Kebijakan Bahlil akan menyusahkan bagi konsumen, yang kebanyakan rakyat miskin, untuk membeli kebutuhan LPG 3 kg di pangkalan yang jauh dari tempat tinggalnya.

Bahlil beralasan, kebijakan ini dibuat karena banyak pengecer 'nakal' yang menjual gas jauh di atas Harga Eceran Tertinggi (HET) daerah yang sudah ditentukan. Di lapangan, Bahlil bahkan bilang menemukan LPG 3 kg dijual dengan harga Rp26.000, padahal HET Jakarta ada di angka Rp16.000 untuk harga pangkalan.

"Itu (harga LPG) Rp 26.000, kan kamu tau sendiri harganya ada yang Rp 26.000. Sebenarnya rakyat itu mendapatkan harga LPG harusnya maksimal Rp 19.000. Udah paling mahal itu," ungkap Bahlil usai melakukan sidak LPG 3 kg disejumlah pangkalan di kawasan Palmerah, Jakarta Barat, Selasa (4/2).

Meski begitu, pengamat sekaligus kepala Pusat Industri, Perdagangan, dan Investasi Institute for Development of Economics and Finance (INDEF) Andry Satrio Nugroho mengatakan alasan Bahlil cukup bisa diterima tapi tidak dengan langkah ekstrem yang diambilnya.

"Harusnya ada tahap implementasi, kalau tahap peralihan diberikan secara ekstrim, tidak ada transisi, pasti akan memunculkan kelangkaan," katanya saat dihubungi Kontan, Rabu (5/2).

Lalu, ketika sudah ada ribut-ribut di kalangan lapisan bawah, Bahlil 'disentil' oleh DPR. Pada rapat kerja yang berlangsung pada Senin (3/2), Bahlil dihujani banyak pertanyaan terkait kelangkaan LPG, padahal agenda rapat kali itu adalah membahas soal Rencana Umum Ketenagalistrikan Nasional (RUKN).

Dalam kesempatan itu, akhirnya tercetuslah ide untuk menaikkan status pengecer gas LPG 3 kg menjadi sub pangkalan.

Ide ini kalau dilihat dari sisi hukum, menurut Direktur Pusat Studi Kebijakan Publik (PUSKEPI) Sofyano Zakaria, memang didukung  dalam Peraturan Presiden (Perpres) Nomor 104 Tahun 2007 yang mengatur tentang penyediaan, pendistribusian, dan penetapan harga Liquefied Petroleum Gas (LPG) Tabung 3 Kilogram.

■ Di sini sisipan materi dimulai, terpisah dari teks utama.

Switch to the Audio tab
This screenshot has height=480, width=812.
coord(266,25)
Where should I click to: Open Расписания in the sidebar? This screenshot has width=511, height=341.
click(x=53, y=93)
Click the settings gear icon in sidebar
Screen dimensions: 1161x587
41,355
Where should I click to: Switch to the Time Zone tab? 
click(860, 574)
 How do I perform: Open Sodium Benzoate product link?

Serta Peraturan Menteri Energi dan Sumber Daya Mineral (ESDM) Nomor 28 Tahun 2008 soal peraturan tentang harga jual eceran LPG tabung 3 kilogram untuk keperluan rumah tangga dan usaha mikro.

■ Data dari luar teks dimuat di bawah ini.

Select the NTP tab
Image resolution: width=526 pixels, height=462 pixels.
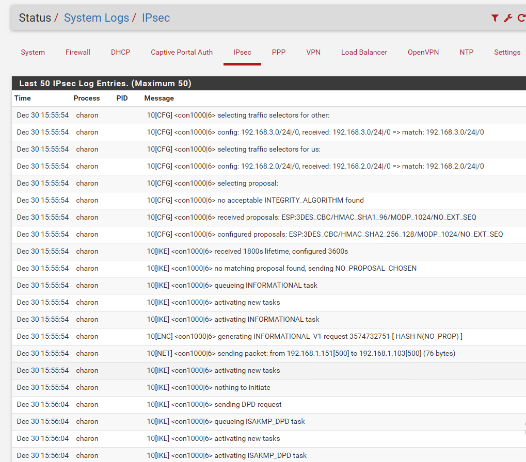pos(467,52)
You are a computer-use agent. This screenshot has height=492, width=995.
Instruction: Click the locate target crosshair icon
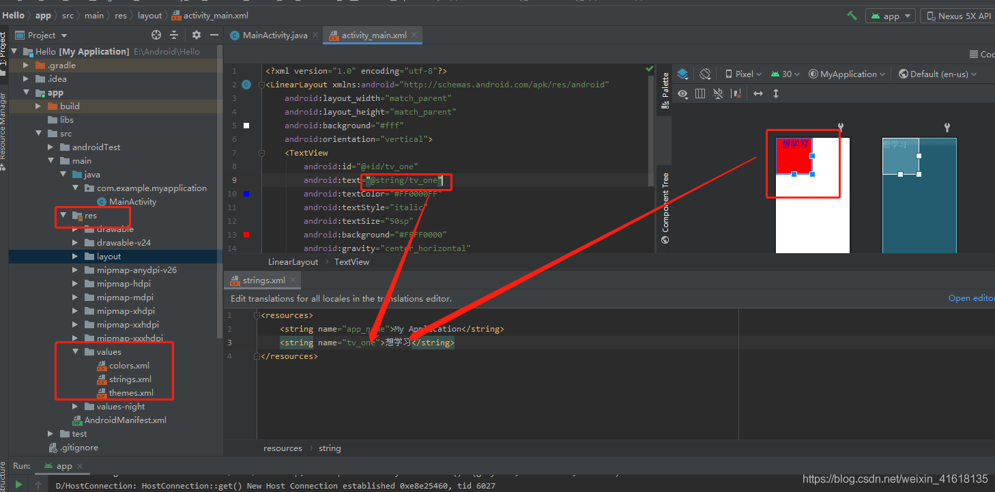156,35
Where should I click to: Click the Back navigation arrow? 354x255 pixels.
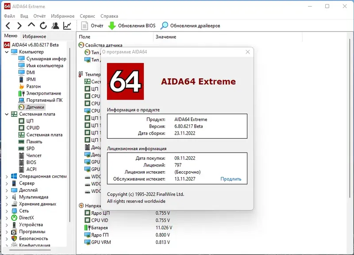(8, 26)
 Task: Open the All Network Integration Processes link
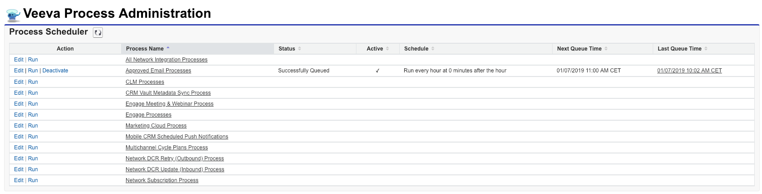coord(166,60)
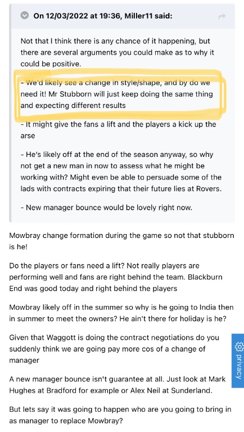Image resolution: width=244 pixels, height=432 pixels.
Task: Click the paragraph about going to India
Action: click(x=121, y=313)
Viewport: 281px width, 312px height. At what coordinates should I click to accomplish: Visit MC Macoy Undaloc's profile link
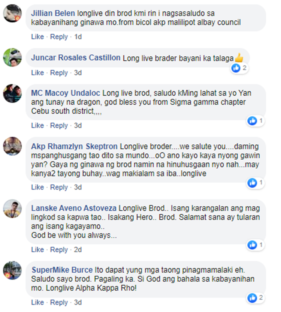66,93
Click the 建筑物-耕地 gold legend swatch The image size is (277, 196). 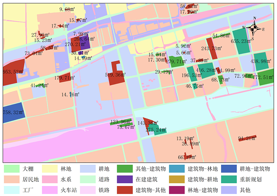(176, 179)
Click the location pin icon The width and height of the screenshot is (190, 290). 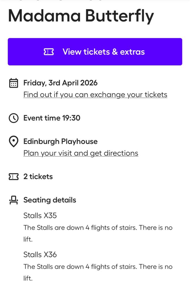(x=14, y=142)
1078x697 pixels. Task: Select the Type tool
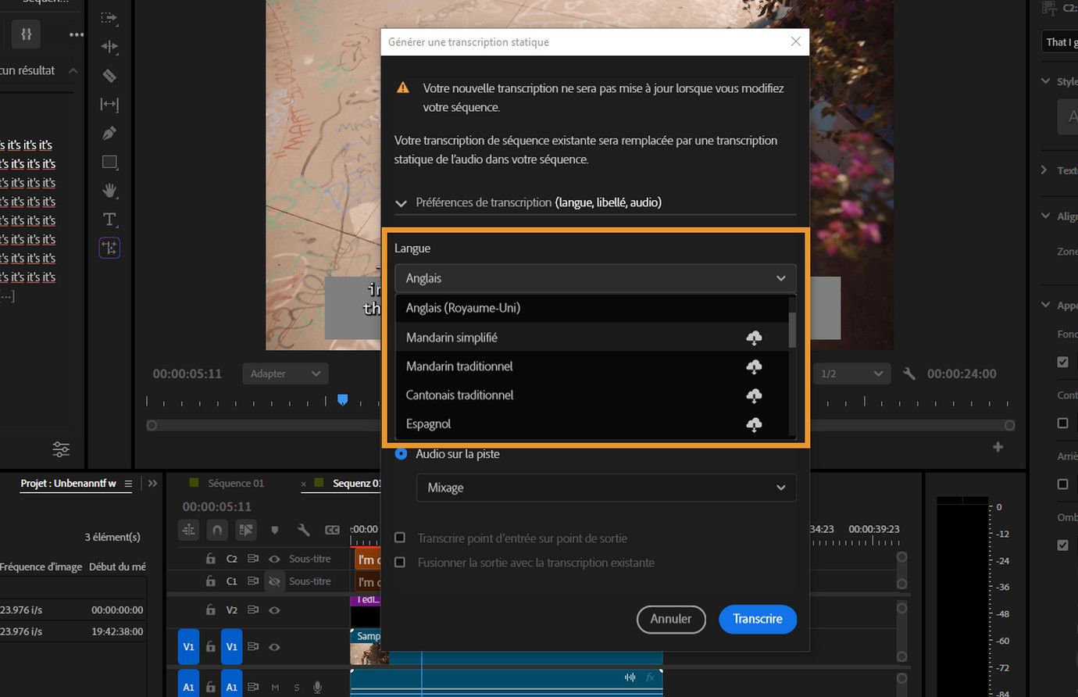(109, 220)
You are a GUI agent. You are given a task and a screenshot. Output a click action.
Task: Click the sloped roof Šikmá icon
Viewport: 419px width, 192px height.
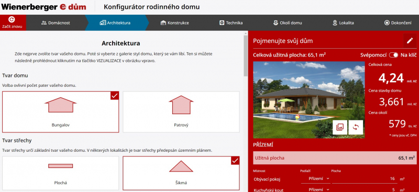coord(181,166)
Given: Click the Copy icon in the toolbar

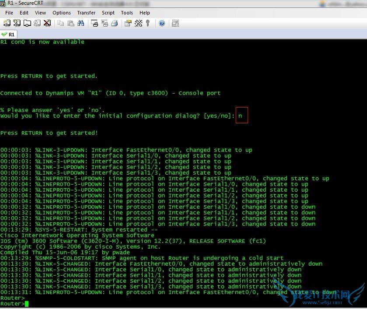Looking at the screenshot, I should pos(60,23).
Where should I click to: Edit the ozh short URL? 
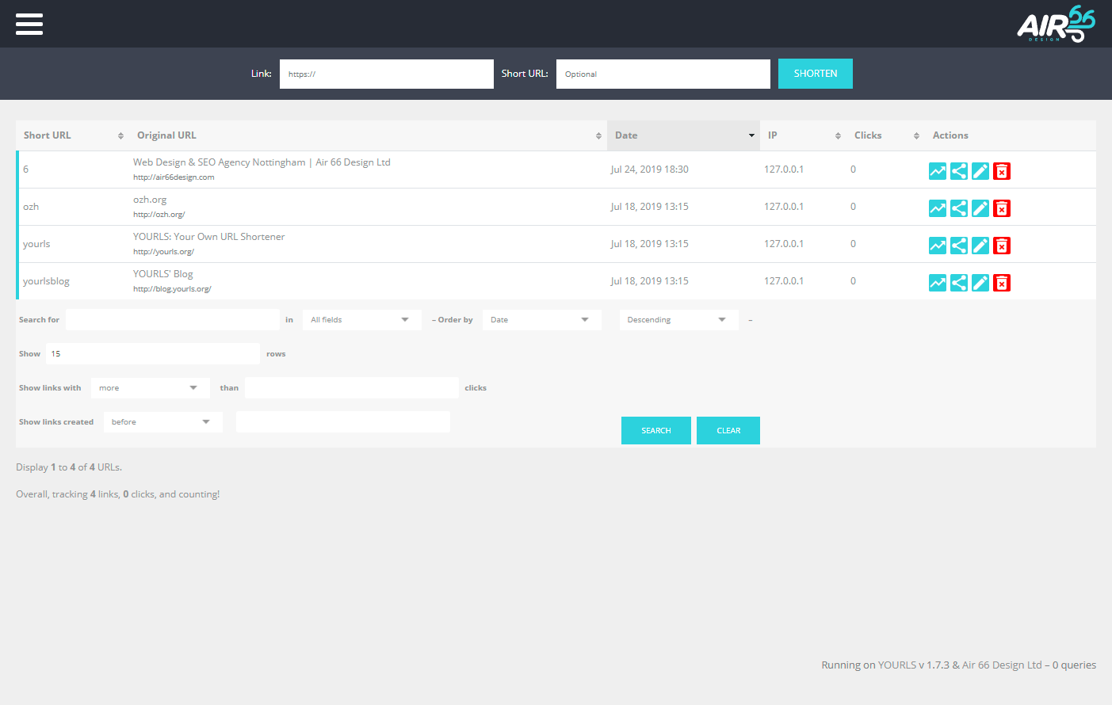tap(980, 208)
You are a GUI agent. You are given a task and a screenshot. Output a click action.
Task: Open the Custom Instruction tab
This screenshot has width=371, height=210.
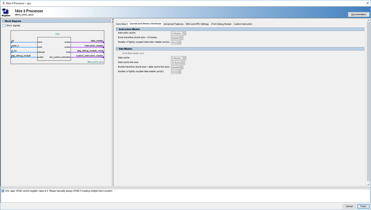pos(243,24)
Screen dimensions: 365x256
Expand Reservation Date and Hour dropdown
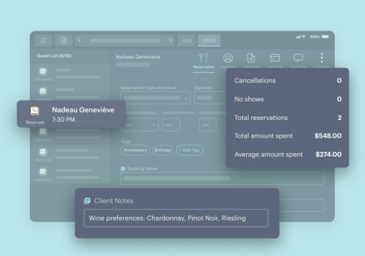coord(155,98)
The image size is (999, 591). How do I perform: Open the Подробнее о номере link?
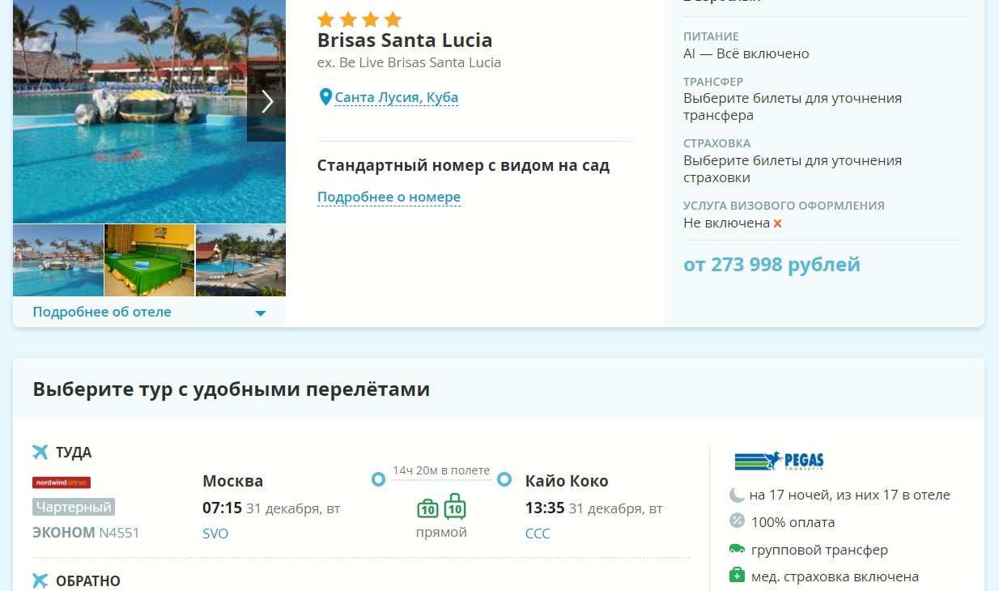(x=389, y=197)
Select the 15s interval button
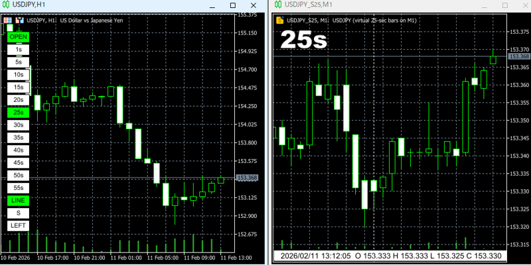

Sebab, kata Sofyano, dalam dua peraturan ini tidak disebutkan soal posisi pengecer sebagai salah satu mata rantai distribusi LPG yang sah.

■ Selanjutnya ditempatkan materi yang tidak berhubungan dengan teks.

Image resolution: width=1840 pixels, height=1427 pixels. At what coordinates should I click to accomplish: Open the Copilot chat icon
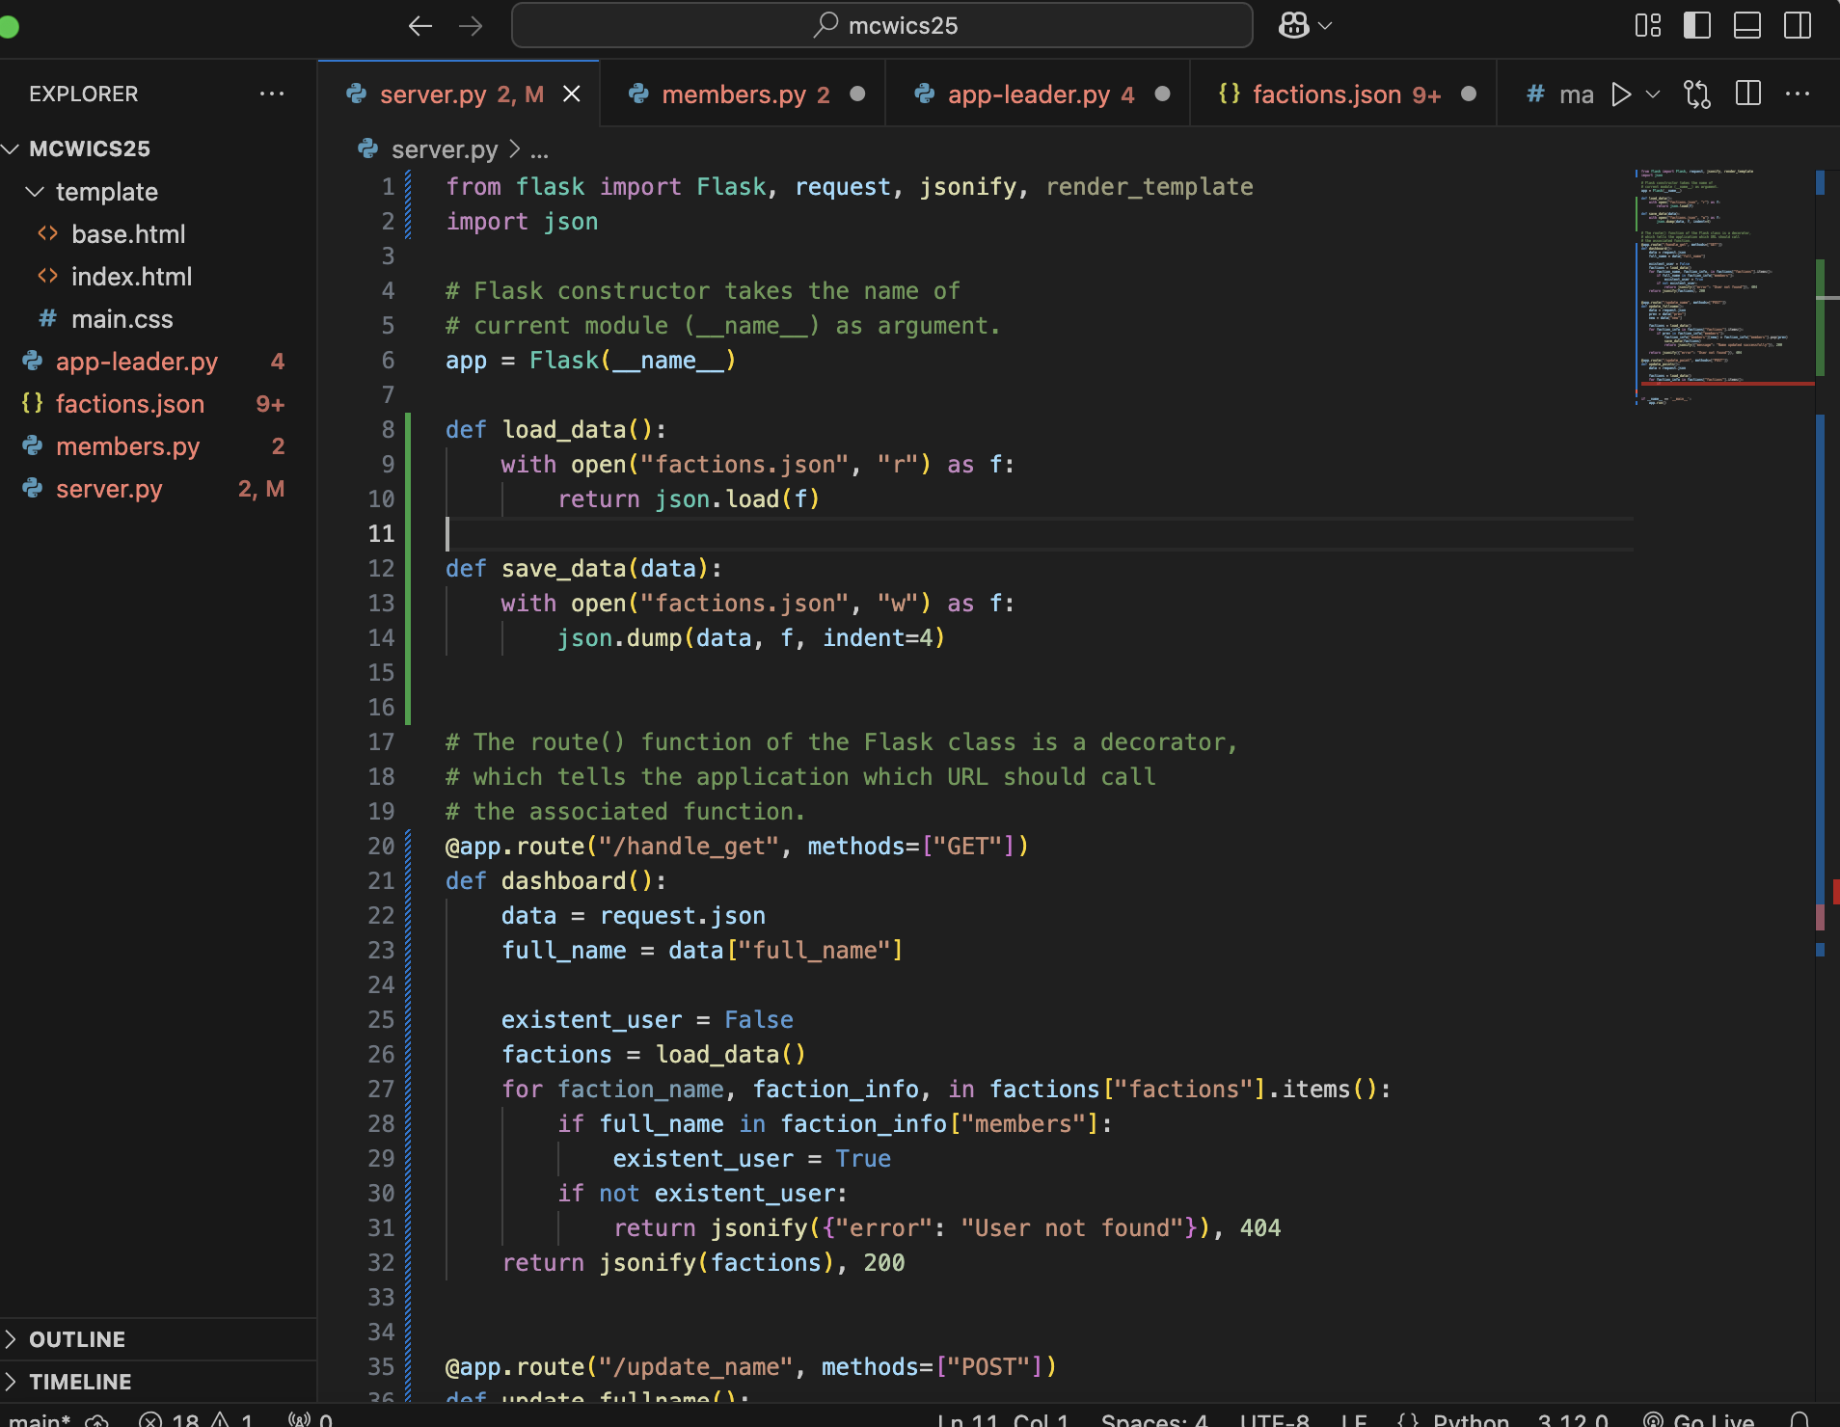click(1294, 26)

"Pengecer LPG 3 Kg pada dasarnya terbilang Ilegal karena tidak masuk dalam mata rantai distribusi yang sah secara hukum," katanya, Kamis (06/02).

Pengangkatan pengecer sebagai sub pangkalan LPG 3 Kg tambah dia, pada dasarnya memberi kejelasan status hukum kepada pengecer itu sendiri.

Baca Juga: LPG 3 Kg Langka, Apakah Ada Pemangkasan Subsidi? Ini Jawaban Menteri ESDM Bahlil

Perbaiki sistem

Pemerintah memulai kisruh gas LPG 3 kg ini, maka sudah sepatutnya dibereskan dengan segera tanpa menambah masalah baru dikemudian hari.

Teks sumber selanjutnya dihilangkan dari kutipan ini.